- WHAT TO PRODUCE -
List every line of the records below that contains the word "should".

[Items listed in a dataset]
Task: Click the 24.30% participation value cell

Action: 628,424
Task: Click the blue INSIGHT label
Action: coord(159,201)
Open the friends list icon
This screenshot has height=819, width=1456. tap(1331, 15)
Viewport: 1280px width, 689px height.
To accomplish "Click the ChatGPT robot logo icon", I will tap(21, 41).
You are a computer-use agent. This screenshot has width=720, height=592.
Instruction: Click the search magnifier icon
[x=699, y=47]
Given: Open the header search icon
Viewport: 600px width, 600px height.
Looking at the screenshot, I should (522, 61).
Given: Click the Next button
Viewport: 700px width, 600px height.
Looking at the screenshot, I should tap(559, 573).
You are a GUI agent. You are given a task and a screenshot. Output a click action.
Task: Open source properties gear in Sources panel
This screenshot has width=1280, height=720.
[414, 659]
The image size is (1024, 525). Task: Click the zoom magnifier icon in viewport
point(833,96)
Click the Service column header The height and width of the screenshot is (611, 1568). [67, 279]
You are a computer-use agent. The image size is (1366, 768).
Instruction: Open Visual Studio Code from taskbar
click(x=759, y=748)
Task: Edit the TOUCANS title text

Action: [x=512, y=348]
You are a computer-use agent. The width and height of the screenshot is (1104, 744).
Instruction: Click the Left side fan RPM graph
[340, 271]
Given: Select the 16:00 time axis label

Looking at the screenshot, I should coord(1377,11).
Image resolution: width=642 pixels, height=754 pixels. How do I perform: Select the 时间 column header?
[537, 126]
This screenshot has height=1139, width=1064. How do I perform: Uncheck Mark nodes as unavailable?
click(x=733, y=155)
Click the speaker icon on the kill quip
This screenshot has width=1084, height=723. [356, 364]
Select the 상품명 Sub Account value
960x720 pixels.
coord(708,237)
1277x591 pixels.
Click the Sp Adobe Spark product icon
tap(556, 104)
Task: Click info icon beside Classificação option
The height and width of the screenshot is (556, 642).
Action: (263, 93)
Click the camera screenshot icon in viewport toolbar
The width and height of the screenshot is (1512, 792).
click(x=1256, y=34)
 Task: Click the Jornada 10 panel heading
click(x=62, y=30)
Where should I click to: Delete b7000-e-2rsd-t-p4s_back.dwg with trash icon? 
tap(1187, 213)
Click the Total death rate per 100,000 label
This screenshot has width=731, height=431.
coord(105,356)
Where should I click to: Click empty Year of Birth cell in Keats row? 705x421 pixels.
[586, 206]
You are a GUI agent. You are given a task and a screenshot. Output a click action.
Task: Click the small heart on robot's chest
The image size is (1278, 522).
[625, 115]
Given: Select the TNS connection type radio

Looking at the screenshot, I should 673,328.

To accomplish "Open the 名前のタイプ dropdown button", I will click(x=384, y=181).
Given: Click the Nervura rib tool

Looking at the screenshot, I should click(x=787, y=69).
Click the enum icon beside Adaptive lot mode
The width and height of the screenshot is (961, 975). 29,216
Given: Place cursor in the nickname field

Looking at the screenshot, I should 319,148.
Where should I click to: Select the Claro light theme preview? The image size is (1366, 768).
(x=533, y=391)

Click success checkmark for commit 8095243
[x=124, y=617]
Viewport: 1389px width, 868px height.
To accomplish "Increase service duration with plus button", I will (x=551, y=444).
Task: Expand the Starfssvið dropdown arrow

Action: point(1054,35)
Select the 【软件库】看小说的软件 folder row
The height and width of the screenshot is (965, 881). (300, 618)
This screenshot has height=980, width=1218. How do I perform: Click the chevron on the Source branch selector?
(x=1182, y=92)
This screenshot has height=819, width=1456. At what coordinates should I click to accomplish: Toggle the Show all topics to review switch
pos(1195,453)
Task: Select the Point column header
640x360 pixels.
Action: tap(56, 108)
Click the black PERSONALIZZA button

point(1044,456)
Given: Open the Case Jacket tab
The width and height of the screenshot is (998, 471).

- WRITTEN SOLUTION -
Looking at the screenshot, I should (522, 61).
Looking at the screenshot, I should tap(559, 573).
Looking at the screenshot, I should coord(1377,11).
Where should I click to: Delete b7000-e-2rsd-t-p4s_back.dwg with trash icon? 
Where should I click to: Click empty Year of Birth cell in Keats row? 705x421 pixels.
Looking at the screenshot, I should 673,328.
Looking at the screenshot, I should click(x=787, y=69).
Looking at the screenshot, I should 319,148.
Where should I click to: Select the Claro light theme preview? The image size is (1366, 768).
This screenshot has height=819, width=1456. At what coordinates should I click to accomplish: Toggle the Show all topics to review switch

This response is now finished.